┌──
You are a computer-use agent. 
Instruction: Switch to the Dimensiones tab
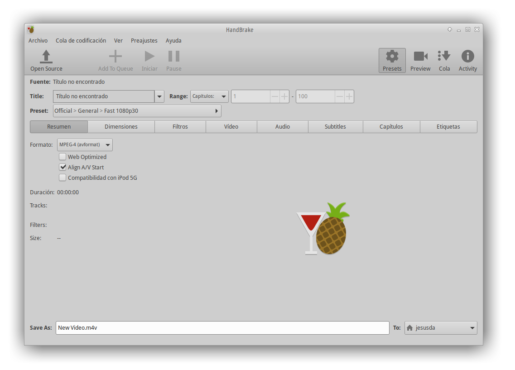(x=121, y=127)
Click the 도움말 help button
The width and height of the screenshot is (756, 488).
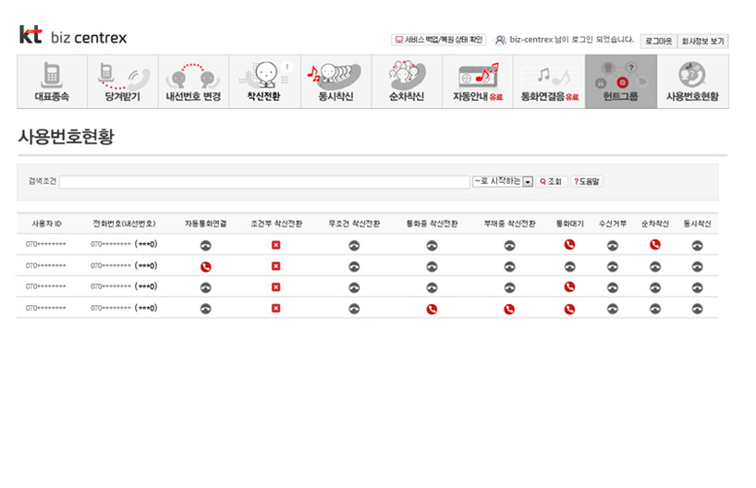pyautogui.click(x=587, y=182)
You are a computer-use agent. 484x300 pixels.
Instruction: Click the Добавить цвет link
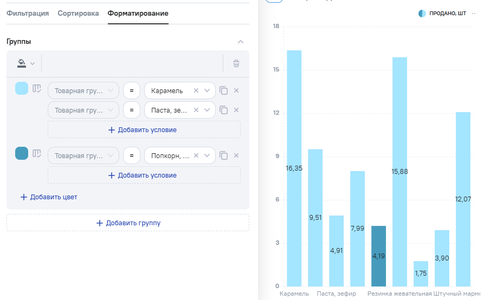[49, 197]
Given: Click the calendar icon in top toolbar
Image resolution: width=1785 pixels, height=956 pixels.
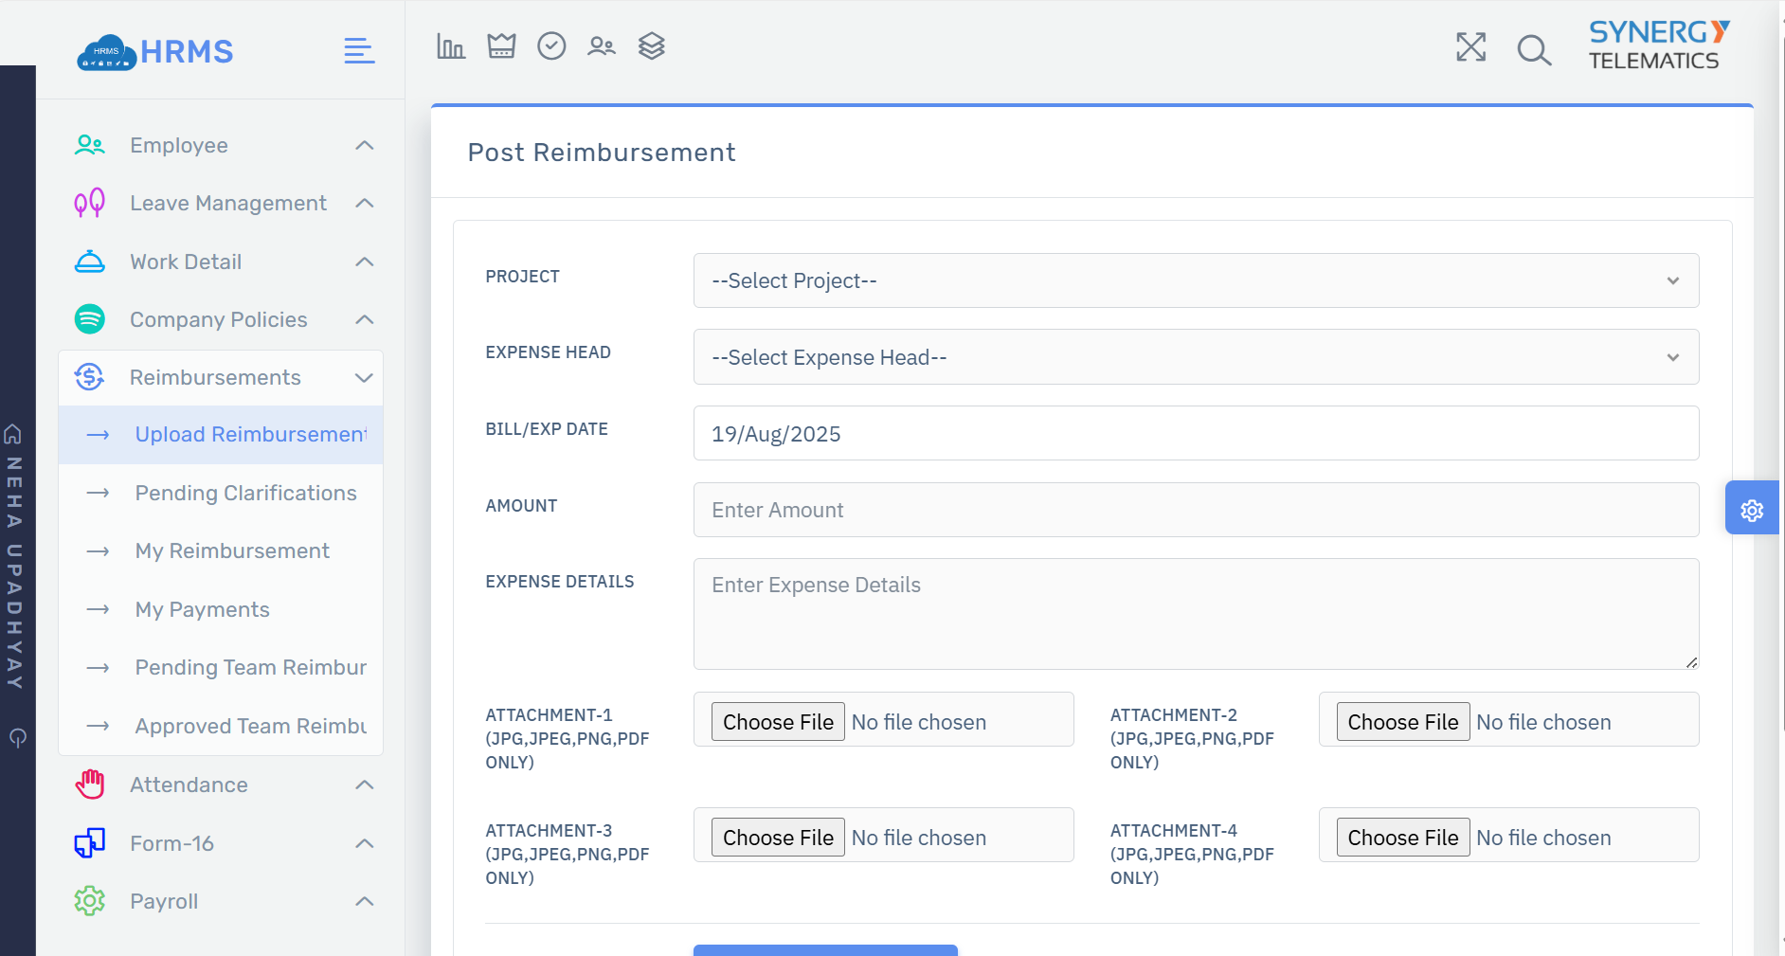Looking at the screenshot, I should 501,46.
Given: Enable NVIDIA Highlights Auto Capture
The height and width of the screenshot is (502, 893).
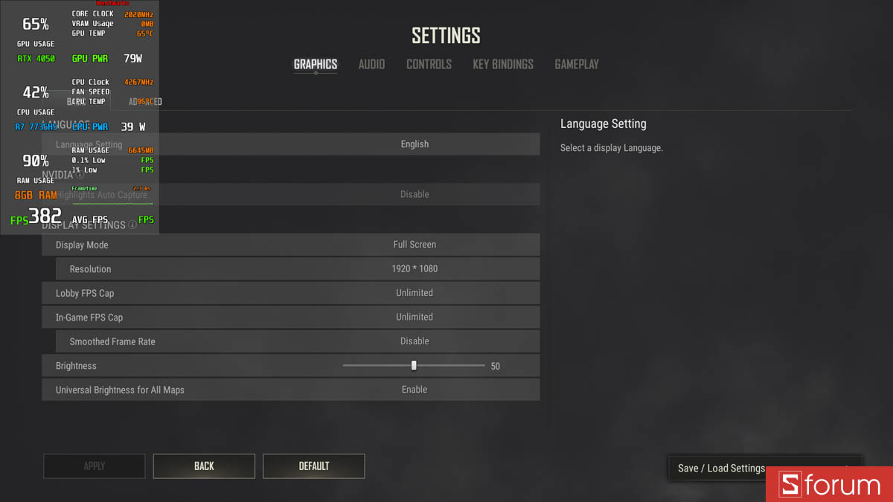Looking at the screenshot, I should pos(415,194).
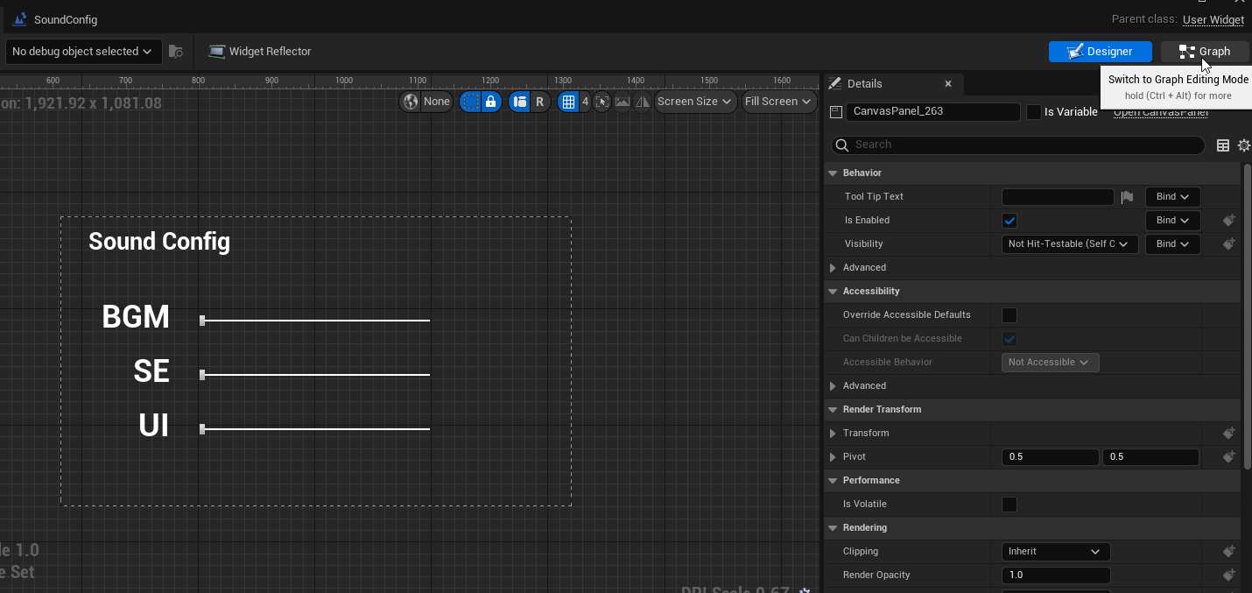Toggle the dashed outline display button
Screen dimensions: 1252x593
click(471, 102)
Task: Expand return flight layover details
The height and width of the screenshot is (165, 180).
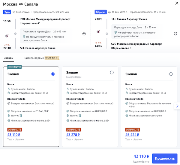Action: tap(176, 34)
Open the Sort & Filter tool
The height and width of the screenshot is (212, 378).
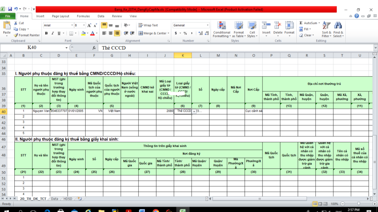pyautogui.click(x=326, y=26)
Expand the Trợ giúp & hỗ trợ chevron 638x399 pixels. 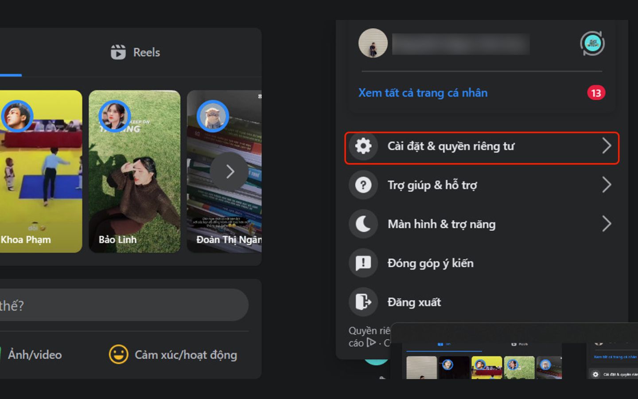click(607, 185)
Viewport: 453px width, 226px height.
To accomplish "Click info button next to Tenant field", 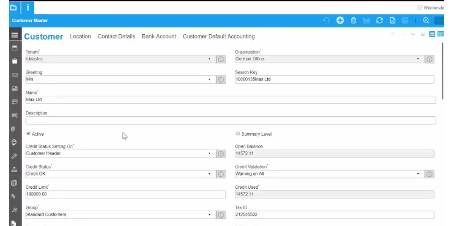I will coord(221,59).
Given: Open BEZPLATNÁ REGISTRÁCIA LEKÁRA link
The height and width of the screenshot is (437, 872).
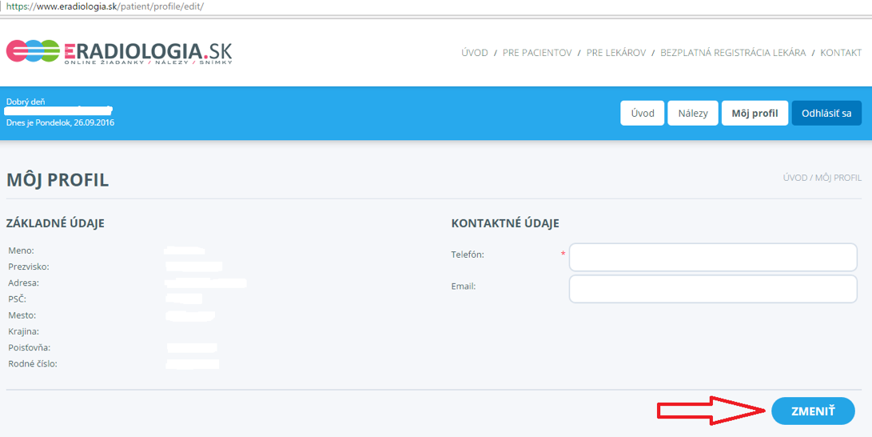Looking at the screenshot, I should pyautogui.click(x=732, y=53).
└──
## Task description:
Each line above that has the word "Given" must be copied.

## Completed task:
Given: Click the calendar icon in top toolbar
Given: Enable NVIDIA Highlights Auto Capture
Given: Open BEZPLATNÁ REGISTRÁCIA LEKÁRA link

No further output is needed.